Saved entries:
Segment Open

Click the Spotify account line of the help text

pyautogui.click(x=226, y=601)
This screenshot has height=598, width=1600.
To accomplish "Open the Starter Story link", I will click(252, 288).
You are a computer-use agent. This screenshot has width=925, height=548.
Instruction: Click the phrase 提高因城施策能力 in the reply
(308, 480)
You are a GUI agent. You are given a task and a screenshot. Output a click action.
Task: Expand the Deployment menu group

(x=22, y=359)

Segment Closed

All records are to be printed again, exactly and completely.

Click the Spotify account line of the help text

pyautogui.click(x=226, y=601)
This screenshot has height=598, width=1600.
To accomplish "Open the Starter Story link", I will click(252, 288).
You are a computer-use agent. This screenshot has width=925, height=548.
Instruction: Click the phrase 提高因城施策能力 in the reply
(308, 480)
You are a GUI agent. You are given a task and a screenshot. Output a click action.
Task: Expand the Deployment menu group

(x=22, y=359)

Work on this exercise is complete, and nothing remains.